▶ [Work to do]:
Rewrite the listing below, replacing "padlock" with "lock" and leaving every other line unchanged.

▶ [Working data]:
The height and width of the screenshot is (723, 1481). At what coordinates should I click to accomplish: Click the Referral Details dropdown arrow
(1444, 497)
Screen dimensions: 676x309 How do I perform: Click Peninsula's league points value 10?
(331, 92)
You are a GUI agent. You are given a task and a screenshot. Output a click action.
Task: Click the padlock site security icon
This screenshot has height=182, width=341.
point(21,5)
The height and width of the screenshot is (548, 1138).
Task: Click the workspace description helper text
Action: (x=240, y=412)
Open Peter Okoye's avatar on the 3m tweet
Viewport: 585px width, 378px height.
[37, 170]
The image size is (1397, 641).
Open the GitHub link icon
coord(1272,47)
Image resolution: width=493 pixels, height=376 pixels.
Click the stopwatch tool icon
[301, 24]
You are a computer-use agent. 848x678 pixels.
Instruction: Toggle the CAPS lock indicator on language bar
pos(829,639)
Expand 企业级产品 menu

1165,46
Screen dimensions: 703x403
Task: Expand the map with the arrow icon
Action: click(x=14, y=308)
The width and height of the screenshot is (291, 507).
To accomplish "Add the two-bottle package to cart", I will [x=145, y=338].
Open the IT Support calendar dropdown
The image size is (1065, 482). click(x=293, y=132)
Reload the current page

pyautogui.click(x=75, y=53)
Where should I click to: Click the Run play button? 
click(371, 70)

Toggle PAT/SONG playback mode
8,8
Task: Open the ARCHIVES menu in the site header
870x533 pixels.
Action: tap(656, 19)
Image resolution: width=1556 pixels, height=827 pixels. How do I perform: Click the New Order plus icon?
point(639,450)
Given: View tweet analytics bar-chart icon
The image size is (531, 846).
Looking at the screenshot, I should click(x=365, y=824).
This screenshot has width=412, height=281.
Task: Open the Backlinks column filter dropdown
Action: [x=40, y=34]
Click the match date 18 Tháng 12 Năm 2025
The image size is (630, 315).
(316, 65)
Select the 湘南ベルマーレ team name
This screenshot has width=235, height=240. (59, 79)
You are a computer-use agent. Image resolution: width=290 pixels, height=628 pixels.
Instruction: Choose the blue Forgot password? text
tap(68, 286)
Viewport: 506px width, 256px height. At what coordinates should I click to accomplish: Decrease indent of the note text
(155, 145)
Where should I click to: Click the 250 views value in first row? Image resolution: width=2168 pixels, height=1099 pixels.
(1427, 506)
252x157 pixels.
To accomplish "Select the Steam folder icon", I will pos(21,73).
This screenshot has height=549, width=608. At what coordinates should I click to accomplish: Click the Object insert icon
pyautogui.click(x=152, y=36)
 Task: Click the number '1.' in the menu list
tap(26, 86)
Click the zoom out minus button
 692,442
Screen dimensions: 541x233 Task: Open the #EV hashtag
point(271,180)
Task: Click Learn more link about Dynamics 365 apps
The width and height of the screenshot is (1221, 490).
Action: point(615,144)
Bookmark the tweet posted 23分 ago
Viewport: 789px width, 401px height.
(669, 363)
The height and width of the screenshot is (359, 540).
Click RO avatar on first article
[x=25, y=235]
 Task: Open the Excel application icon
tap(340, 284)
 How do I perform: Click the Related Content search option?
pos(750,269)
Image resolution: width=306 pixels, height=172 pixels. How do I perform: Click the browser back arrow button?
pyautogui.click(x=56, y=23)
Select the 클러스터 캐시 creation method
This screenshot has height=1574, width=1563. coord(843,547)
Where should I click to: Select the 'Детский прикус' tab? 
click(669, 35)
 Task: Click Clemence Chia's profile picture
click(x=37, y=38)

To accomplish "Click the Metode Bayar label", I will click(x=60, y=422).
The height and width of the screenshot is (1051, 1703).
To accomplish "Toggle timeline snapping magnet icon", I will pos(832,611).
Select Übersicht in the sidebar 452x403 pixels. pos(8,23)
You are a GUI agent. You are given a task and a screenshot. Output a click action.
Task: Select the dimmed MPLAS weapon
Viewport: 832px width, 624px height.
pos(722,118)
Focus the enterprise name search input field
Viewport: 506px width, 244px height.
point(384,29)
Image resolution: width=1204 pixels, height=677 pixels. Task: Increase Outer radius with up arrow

▶ [Output below]:
The height and width of the screenshot is (723, 1481). At what coordinates should I click to accomplish: Click the Referral Details dropdown arrow
(1444, 497)
Screen dimensions: 676x309 How do I perform: Click Peninsula's league points value 10?
(331, 92)
You are a GUI agent. You are given a task and a screenshot. Output a click action.
Task: Click the lock site security icon
This screenshot has height=182, width=341.
point(21,5)
The height and width of the screenshot is (548, 1138).
Task: Click the workspace description helper text
Action: (x=240, y=412)
Open Peter Okoye's avatar on the 3m tweet
Viewport: 585px width, 378px height.
[37, 170]
The image size is (1397, 641).
Open the GitHub link icon
coord(1272,47)
Image resolution: width=493 pixels, height=376 pixels.
Click the stopwatch tool icon
[301, 24]
You are a computer-use agent. 848x678 pixels.
Instruction: Toggle the CAPS lock indicator on language bar
pos(829,639)
Expand 企业级产品 menu

1165,46
Screen dimensions: 703x403
Task: Expand the map with the arrow icon
Action: click(x=14, y=308)
The width and height of the screenshot is (291, 507).
To accomplish "Add the two-bottle package to cart", I will [x=145, y=338].
Open the IT Support calendar dropdown
The image size is (1065, 482). click(x=293, y=132)
Reload the current page

pyautogui.click(x=75, y=53)
Where should I click to: Click the Run play button? 
click(371, 70)

Toggle PAT/SONG playback mode
8,8
Task: Open the ARCHIVES menu in the site header
870x533 pixels.
Action: tap(656, 19)
Image resolution: width=1556 pixels, height=827 pixels. How do I perform: Click the New Order plus icon?
point(639,450)
Given: View tweet analytics bar-chart icon
The image size is (531, 846).
Looking at the screenshot, I should click(x=365, y=824).
This screenshot has width=412, height=281.
Task: Open the Backlinks column filter dropdown
Action: [x=40, y=34]
Click the match date 18 Tháng 12 Năm 2025
The image size is (630, 315).
(316, 65)
Select the 湘南ベルマーレ team name
This screenshot has width=235, height=240. (59, 79)
You are a computer-use agent. Image resolution: width=290 pixels, height=628 pixels.
Instruction: Choose the blue Forgot password? text
tap(68, 286)
Viewport: 506px width, 256px height. At what coordinates should I click to accomplish: Decrease indent of the note text
(155, 145)
Where should I click to: Click the 250 views value in first row? Image resolution: width=2168 pixels, height=1099 pixels.
(1427, 506)
252x157 pixels.
To accomplish "Select the Steam folder icon", I will pos(21,73).
This screenshot has height=549, width=608. At what coordinates should I click to accomplish: Click the Object insert icon
pyautogui.click(x=152, y=36)
 Task: Click the number '1.' in the menu list
tap(26, 86)
Click the zoom out minus button
 692,442
Screen dimensions: 541x233 Task: Open the #EV hashtag
point(271,180)
Task: Click Learn more link about Dynamics 365 apps
The width and height of the screenshot is (1221, 490).
Action: point(615,144)
Bookmark the tweet posted 23分 ago
Viewport: 789px width, 401px height.
(669, 363)
The height and width of the screenshot is (359, 540).
Click RO avatar on first article
[x=25, y=235]
 Task: Open the Excel application icon
tap(340, 284)
 How do I perform: Click the Related Content search option?
pos(750,269)
Image resolution: width=306 pixels, height=172 pixels. How do I perform: Click the browser back arrow button?
pyautogui.click(x=56, y=23)
Select the 클러스터 캐시 creation method
This screenshot has height=1574, width=1563. coord(843,547)
Where should I click to: Select the 'Детский прикус' tab? 
click(669, 35)
 Task: Click Clemence Chia's profile picture
click(x=37, y=38)

To accomplish "Click the Metode Bayar label", I will click(x=60, y=422).
The height and width of the screenshot is (1051, 1703).
To accomplish "Toggle timeline snapping magnet icon", I will pos(832,611).
Select Übersicht in the sidebar 452x403 pixels. pos(8,23)
You are a GUI agent. You are given a task and a screenshot. Output a click action.
Task: Select the dimmed MPLAS weapon
Viewport: 832px width, 624px height.
pos(722,118)
Focus the enterprise name search input field
Viewport: 506px width, 244px height.
point(384,29)
Image resolution: width=1204 pixels, height=677 pixels. Task: Increase Outer radius with up arrow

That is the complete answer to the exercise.